Pierre en parle avec un thérapeute.

Ça n’allait pas. Je courrais encore après ce feeling. Ça me prenait un antidouleur, mais pas de la morphine, qui donne presque la même sensation que l’héroïne.

L’héroïnomane se sent mieux. Mais marcher le fait toujours souffrir. Son médecin lui suggère un autre traitement à la méthadone.

J’en prends encore. Ça m’enlève le manque. Je diminue petit à petit la dose. Depuis, je vois mon médecin tous les lundis, avec des prises de sang à chaque fois. Je pensais qu’avec mon nouveau foie, mon hépatite disparaîtrait, donc adieu le risque de cirrhose et de cancer… Mais non. L’hépatite ne part pas comme ça. Et elle a affecté mon nouvel organe.
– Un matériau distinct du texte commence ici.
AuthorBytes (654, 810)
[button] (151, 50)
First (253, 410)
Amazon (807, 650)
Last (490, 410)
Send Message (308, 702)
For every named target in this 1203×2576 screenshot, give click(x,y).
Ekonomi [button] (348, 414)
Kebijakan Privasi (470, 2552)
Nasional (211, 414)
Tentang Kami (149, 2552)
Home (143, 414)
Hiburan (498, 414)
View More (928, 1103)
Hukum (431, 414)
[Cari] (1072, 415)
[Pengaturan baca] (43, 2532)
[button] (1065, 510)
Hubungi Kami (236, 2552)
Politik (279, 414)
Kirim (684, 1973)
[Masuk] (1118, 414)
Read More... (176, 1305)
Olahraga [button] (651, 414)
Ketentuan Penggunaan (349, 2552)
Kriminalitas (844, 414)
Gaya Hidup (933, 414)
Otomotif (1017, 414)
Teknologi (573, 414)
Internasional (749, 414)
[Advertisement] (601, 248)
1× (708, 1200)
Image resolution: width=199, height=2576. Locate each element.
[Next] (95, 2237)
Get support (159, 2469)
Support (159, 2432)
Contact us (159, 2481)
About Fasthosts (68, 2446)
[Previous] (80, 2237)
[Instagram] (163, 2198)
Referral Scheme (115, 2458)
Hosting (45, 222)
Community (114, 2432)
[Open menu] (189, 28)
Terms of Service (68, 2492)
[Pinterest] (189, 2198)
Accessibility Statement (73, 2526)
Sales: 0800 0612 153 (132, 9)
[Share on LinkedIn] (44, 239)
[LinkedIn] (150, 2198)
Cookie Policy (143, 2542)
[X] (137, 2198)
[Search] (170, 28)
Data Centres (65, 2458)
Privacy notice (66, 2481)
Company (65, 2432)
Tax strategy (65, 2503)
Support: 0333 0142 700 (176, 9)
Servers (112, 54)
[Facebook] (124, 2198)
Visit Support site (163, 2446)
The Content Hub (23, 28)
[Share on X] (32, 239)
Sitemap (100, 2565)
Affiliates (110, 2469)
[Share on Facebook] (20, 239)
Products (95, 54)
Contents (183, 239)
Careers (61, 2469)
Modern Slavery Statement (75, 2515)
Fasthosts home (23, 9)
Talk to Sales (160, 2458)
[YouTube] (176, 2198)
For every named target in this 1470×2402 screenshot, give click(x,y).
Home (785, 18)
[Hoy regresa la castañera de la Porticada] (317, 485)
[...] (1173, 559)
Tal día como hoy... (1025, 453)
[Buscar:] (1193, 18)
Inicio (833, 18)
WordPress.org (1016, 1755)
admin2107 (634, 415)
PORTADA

Toutes les semaines pendant près d’un an et demi, Pierre doit recevoir trois injections, sans compter les médicaments qu’il doit ingurgiter.

Je prends une vingtaine de comprimés par jour pour la tension et les antirejets. J’en ai pour le restant de mes jours. Parce que ce n’est pas mon foie, mon organisme peut le rejeter. Et si ça arrive, je peux mourir dans l’instant. Ça me fait suer, mais si c’est le prix à payer pour rester en vie…

Pendant des années, Pierre ne s’est jamais soucié de sa vie. Aujourd’hui, diminué par l’usage de drogues dures, il s’accroche. Il vit au jour le jour en cherchant un sens à ses expériences.